В конце концов это она сняла с меня перчатки, и я, едва увидев свои руки, отвела взгляд.
Она уложила меня в большую постель, подоткнула одеяло, потушила лампу. Ровно в десять, как и обещала. С тех пор как она увидела на моем теле следы ожогов, лицо ее приобрело какое-то странное выражение. Мне она сказала лишь, что следов этих осталось не так много — одно пятно на спине, два на ногах — и что я похудела. Я чувствовала, что она старается держаться естественно, но признает меня все меньше и меньше.
— Не оставляй меня одну. Я отвыкла от этого, мне страшно.
Она села рядом со мной и побыла так немного. Я уснула, уткнувшись ртом в ее ладонь. Она ничего не говорила. И уже в самую последнюю долю секунды перед тем как заснуть, на краю зыбкой грани беспамятства, когда все вокруг нереально, когда все возможно, мне в голову впервые пришла мысль, что вне рассказов Жанны я — ничто. Достаточно Жанне солгать, и я стану ложью.
— Я хочу, чтобы ты мне наконец объяснила. Мне неделями твердят: «Потом, потом!» Вчера ты сказала, что я не любила свою тетю. Объясни, почему.
— Потому что она была неприветлива.
— Со мной?
— Со всеми.
— Но раз она взяла меня к себе в тринадцать лет, то должна была меня любить.
— Я не сказала, что она тебя не любила. И потом, это ей льстило. Тебе не понять. Любила — не любила, ты судишь по одному этому!
— Почему Доменика Лои с февраля была со мной?

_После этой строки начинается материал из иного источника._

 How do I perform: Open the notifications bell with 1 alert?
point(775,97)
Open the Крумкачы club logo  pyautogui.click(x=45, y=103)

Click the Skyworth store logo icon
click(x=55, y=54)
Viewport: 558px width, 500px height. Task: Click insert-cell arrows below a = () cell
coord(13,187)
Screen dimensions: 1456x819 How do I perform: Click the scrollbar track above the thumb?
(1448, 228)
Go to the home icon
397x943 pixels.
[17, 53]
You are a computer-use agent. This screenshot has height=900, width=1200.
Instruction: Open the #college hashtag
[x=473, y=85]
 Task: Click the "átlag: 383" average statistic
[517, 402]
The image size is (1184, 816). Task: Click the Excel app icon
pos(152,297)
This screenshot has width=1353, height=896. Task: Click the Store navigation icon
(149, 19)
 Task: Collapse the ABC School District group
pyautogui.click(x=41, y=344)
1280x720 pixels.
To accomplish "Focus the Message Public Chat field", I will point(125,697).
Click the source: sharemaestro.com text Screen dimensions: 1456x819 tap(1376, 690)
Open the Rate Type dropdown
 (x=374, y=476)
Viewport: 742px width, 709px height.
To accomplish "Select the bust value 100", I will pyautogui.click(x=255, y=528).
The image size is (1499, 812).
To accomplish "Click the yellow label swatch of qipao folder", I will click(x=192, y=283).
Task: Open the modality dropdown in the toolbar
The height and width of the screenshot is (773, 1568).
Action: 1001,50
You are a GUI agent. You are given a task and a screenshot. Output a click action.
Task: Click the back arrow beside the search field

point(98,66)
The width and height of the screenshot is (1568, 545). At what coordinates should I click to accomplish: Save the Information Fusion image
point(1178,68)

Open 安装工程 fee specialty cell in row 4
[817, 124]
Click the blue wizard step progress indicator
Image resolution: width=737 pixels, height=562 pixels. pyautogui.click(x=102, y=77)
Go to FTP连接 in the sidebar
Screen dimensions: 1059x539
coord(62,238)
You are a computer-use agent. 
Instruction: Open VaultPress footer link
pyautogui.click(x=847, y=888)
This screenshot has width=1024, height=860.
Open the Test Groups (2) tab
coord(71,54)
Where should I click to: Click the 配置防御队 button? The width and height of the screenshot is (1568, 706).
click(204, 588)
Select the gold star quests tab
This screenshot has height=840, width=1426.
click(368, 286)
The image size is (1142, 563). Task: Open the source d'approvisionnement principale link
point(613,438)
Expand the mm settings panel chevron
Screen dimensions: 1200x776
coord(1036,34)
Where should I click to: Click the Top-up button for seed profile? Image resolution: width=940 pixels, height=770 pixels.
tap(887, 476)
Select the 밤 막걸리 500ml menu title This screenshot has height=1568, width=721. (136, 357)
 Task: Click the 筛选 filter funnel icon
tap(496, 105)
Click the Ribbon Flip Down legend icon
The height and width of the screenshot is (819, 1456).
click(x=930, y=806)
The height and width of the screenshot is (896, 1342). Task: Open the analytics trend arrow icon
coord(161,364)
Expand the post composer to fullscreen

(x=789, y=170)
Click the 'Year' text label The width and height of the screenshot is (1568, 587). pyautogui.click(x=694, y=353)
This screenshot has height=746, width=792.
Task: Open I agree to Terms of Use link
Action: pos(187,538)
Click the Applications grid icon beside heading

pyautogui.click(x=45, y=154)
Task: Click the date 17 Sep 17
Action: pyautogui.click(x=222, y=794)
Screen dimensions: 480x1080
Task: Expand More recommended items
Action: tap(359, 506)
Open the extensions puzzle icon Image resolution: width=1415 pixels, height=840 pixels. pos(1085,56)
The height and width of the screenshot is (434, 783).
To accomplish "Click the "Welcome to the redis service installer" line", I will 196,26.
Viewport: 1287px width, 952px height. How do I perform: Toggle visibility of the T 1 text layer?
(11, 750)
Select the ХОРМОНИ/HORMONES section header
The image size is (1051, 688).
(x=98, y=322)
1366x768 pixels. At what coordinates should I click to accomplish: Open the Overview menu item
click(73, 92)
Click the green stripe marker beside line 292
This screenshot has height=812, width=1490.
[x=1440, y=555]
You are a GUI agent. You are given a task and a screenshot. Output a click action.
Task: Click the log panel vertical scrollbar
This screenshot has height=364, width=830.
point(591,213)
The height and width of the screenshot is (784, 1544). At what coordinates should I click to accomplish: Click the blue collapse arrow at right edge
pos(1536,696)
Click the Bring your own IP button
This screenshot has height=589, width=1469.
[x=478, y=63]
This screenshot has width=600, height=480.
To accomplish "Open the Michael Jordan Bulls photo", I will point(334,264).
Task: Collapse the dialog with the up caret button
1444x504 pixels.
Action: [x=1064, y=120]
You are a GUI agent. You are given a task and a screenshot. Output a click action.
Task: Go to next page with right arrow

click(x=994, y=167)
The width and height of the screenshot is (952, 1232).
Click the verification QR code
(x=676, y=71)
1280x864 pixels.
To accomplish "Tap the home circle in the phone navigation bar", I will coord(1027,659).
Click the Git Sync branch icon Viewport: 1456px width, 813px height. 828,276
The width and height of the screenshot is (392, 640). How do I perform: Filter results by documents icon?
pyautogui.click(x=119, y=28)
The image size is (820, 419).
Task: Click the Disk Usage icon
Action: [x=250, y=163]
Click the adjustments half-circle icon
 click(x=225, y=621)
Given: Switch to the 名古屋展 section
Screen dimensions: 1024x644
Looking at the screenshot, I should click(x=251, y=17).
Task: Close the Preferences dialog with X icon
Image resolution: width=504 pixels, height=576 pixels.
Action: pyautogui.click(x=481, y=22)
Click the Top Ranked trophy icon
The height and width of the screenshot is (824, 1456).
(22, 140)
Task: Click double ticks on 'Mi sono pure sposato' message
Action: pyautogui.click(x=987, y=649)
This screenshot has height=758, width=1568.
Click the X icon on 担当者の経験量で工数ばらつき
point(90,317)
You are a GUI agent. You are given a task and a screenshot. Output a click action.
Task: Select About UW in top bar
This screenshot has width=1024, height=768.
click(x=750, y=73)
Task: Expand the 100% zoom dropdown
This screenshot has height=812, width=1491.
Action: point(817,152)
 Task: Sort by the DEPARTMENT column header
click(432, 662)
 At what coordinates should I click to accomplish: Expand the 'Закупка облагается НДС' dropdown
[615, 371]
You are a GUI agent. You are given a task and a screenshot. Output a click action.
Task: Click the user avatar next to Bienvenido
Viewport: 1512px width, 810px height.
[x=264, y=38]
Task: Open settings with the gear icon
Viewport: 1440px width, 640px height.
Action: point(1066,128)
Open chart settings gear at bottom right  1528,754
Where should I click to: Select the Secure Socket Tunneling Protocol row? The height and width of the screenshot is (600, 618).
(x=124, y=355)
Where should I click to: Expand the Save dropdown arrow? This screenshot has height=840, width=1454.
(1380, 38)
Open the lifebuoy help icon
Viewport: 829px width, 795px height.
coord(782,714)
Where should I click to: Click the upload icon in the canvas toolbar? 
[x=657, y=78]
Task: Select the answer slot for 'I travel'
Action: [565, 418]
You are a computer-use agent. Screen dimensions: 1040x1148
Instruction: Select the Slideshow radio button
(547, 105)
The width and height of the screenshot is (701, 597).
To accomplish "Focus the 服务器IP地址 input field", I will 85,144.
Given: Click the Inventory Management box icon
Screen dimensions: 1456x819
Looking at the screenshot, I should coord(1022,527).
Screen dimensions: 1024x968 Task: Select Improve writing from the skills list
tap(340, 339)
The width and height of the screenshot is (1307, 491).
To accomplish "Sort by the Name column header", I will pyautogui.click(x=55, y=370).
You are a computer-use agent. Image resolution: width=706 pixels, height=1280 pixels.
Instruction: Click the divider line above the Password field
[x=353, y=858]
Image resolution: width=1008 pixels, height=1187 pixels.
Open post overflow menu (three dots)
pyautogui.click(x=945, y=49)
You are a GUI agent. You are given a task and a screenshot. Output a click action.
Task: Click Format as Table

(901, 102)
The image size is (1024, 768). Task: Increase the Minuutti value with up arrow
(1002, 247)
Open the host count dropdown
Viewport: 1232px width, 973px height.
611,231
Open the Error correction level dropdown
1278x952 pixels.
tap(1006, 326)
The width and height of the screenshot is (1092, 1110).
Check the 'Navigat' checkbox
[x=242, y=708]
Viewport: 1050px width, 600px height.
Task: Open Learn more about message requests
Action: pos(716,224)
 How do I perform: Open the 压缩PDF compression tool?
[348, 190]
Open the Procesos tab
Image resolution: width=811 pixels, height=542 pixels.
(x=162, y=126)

— В феврале ты ее встретила. И только гораздо позже она стала следовать за тобой. А вот почему — это было известно тебе одной! Что я, по-твоему, должна тебе сказать? Каждые три дня у тебя появлялось новое увлечение: машина, собака, американский поэт, Доменика Лои — все это были глупости из одного ряда. В восемнадцать лет я отыскала тебя в одной гостинице Женевы с каким-то мелким конторским служащим. В двадцать — в другой гостинице с Доменикой Лои.
— Чем она была для меня?
— Рабыней, как все прочие.
— Как ты?
— Как я.
— И что произошло?
— Да ничего. Что, по-твоему, должно было произойти? Ты швырнула мне в голову чемодан, потом вазу, за которую мне пришлось довольно дорого заплатить, и уехала со своей рабыней.
— Где это все было?
— В резиденции «Вашингтон» на улице Лорда Байрона, четвертый этаж, номер четырнадцатый.
— Куда я поехала?
— Понятия не имею. Я этим не занималась. Твоя тетка ждала только тебя, чтобы отдать Богу душу. Вернувшись к ней, я получила свою вторую оплеуху за восемнадцать лет. Спустя неделю она умерла.
— Я так и не приехала?
— Нет. Не скажу, что я ничего о тебе не слышала, — ты делала достаточно глупостей, чтобы о тебе говорили, — но мне ты месяц не давала о себе знать. То есть приблизительно столько времени, сколько тебе потребовалось, чтобы ощутить нехватку денег. И наделать столько долгов, чтобы даже твои альфонсики перестали тебе верить. Я получила телеграмму во Флоренции: «Прости, несчастна, денег, целую тебя тысячу раз повсюду, лоб, глаза, нос, губы, обе руки, ноги, будь великодушна, я рыдаю, твоя Ми». Клянусь, текст был слово в слово такой, я покажу тебе телеграмму.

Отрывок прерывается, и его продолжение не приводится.